What is the personal infinitive in Portuguese?

What is the personal infinitive in Portuguese?

Simply put, the Portuguese personal infinitive is a conjugated version of the “normal” infinitive – the impersonal infinitive. We tend to use the personal infinitive in a few impersonal structures as well as in different types of dependent clauses (concessive, final, conditional, etc.)

Do all Romance languages have the subjunctive?

In other words, the Portuguese language mantained the Classical Latin future perfect after these conjunctions, quando/se/até etc., with a similar meaning (future events) while in subordinate clauses, all Romance languages lack a true future subjunctive tense, Italian and French use the future indicative while Spanish …

Does German have a subjunctive?

In German, subjunctive forms are used much more frequently than in English, to express uncertainty, speculation or doubt.
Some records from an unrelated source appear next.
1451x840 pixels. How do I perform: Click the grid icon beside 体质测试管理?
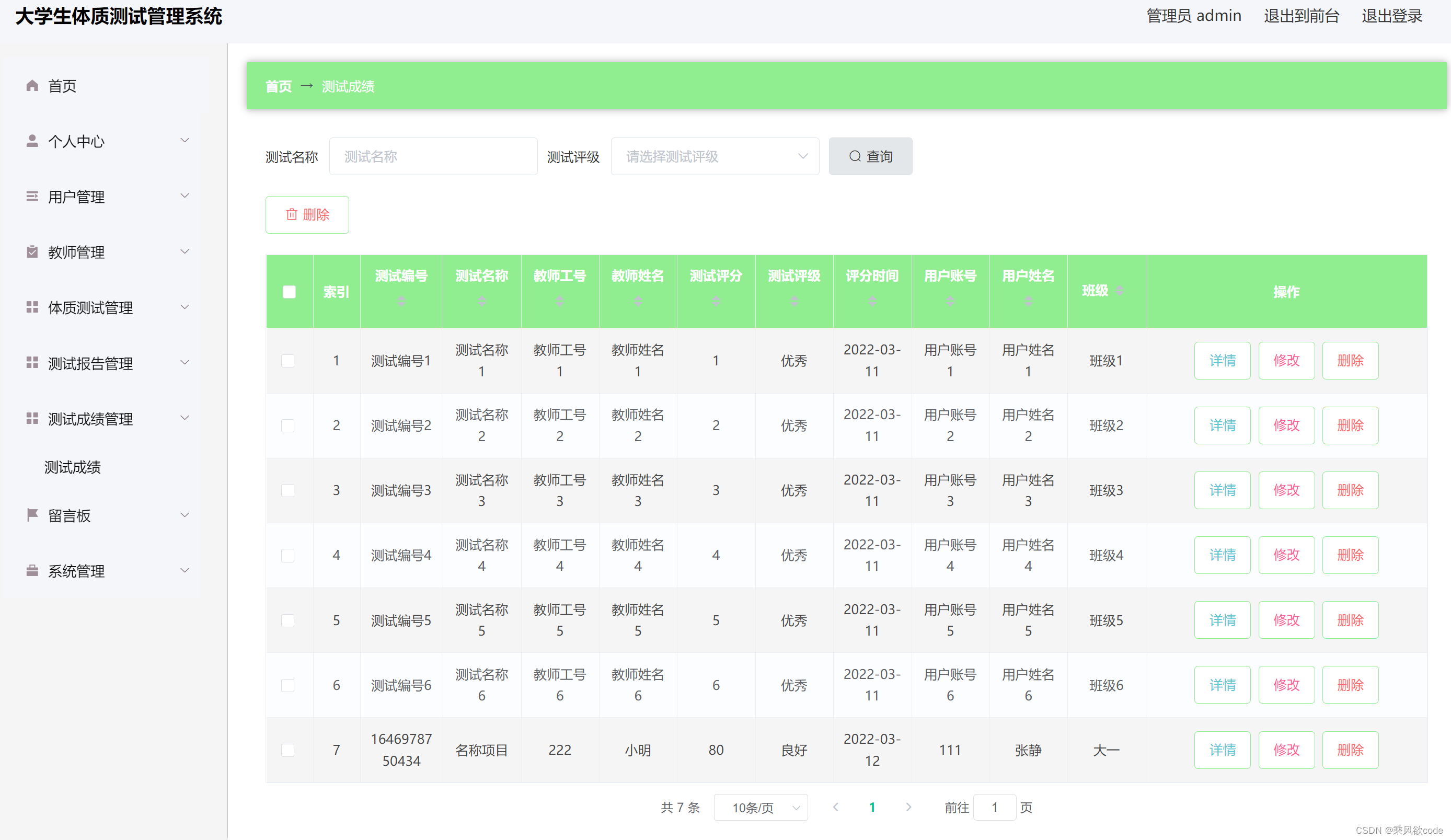click(x=32, y=307)
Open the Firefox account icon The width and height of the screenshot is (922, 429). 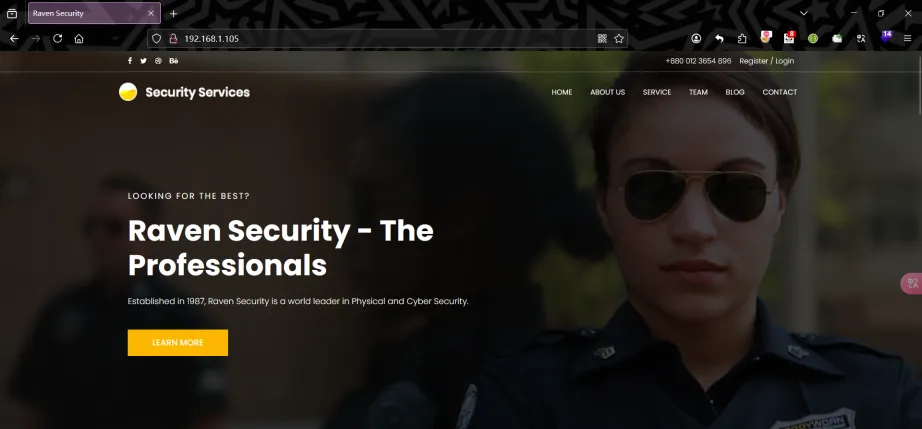696,39
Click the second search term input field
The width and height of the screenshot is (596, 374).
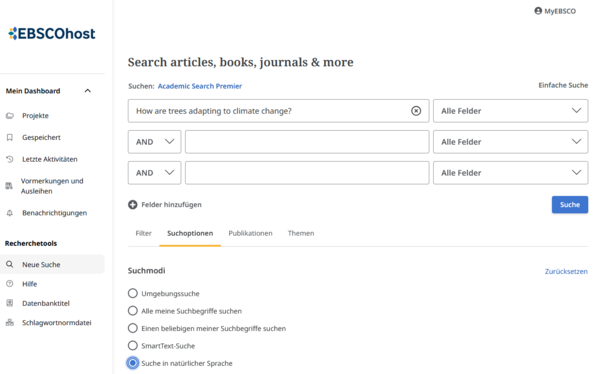pos(307,142)

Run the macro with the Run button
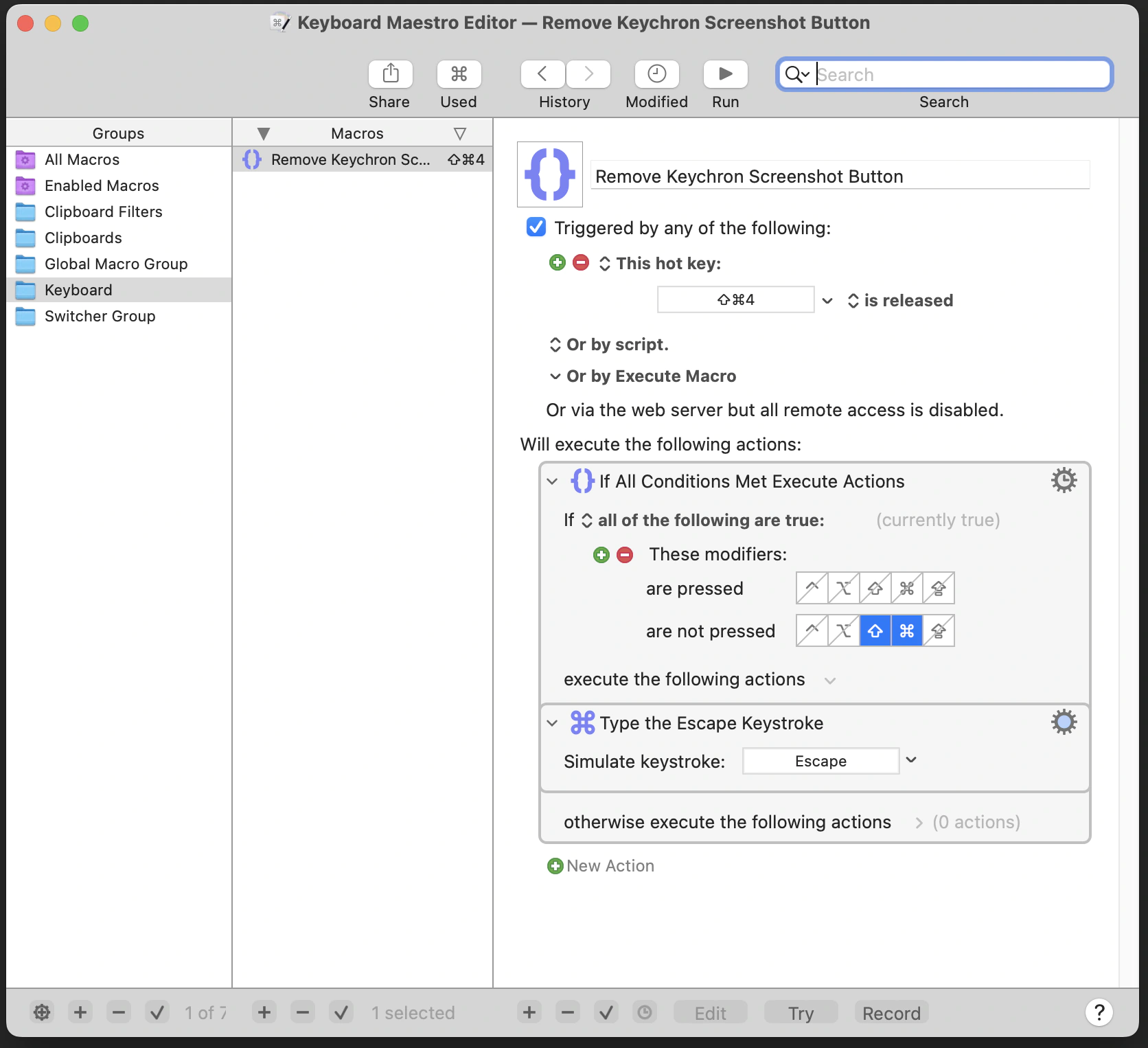coord(725,74)
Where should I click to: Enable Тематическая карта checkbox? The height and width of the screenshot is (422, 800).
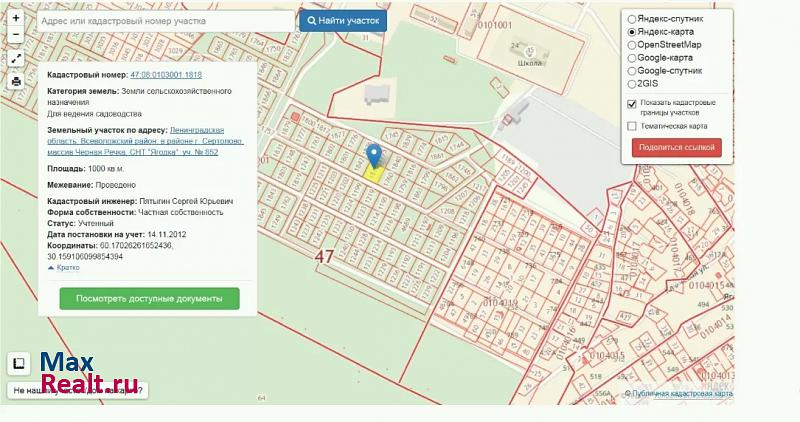coord(632,126)
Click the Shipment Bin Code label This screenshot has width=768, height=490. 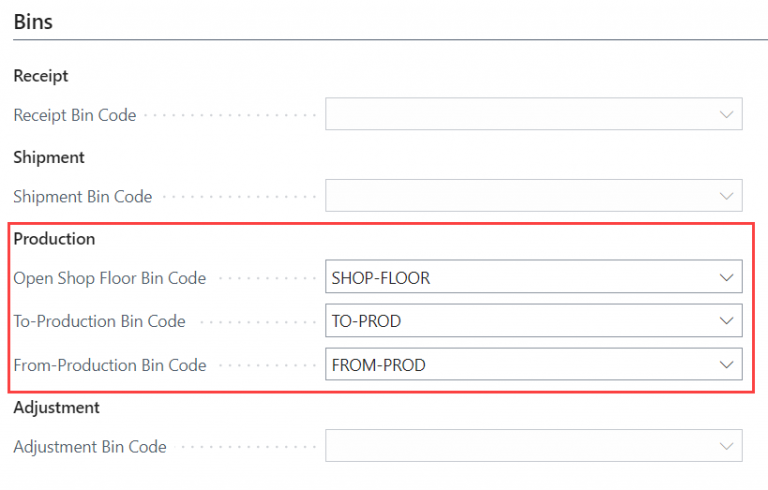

Subjunctive forms are commonly used in indirect speech and in conditional sentences. The present subjunctive of weak, strong and mixed verbs have the same endings.

READ:   Can dogs eat cooked chicken gizzards?

Is Portuguese an inflected language?

Inflectional Load Portuguese has a fusional inflectional morphology; meaning that features such as tense, number, and person are fused into a single word. Verbs in Portuguese are inflected based on tense, pronoun use, and number.

Is Portuguese a gendered language?

While English is a gender-neutral language, Portuguese and Spanish are both grammatical gender languages, which means that almost all of their nouns change according to gender — and therefore, the adjectives, articles, and pronouns that agree with these nouns also adjust to comply with gender.

What is French subjunctive?

The subjunctive – Easy Learning Grammar French. The subjunctive is a verb form that is used in certain circumstances to express some sort of feeling, or to show there is doubt about whether something will happen or whether something is true.

Is OB a subordinating conjunction?

The rest of the conjunctions act as subordinating, and interrogative words can also act as subordinating conjunctions. Some examples are als-when, bevor-before, bis-until, damit-so that, dass-that, wenn-if/when, ob-whether, obwohl-although, nachdem-after, da-since, während-while, weil-because, and wie-how. 1.

READ:   What makes an Italian word feminine?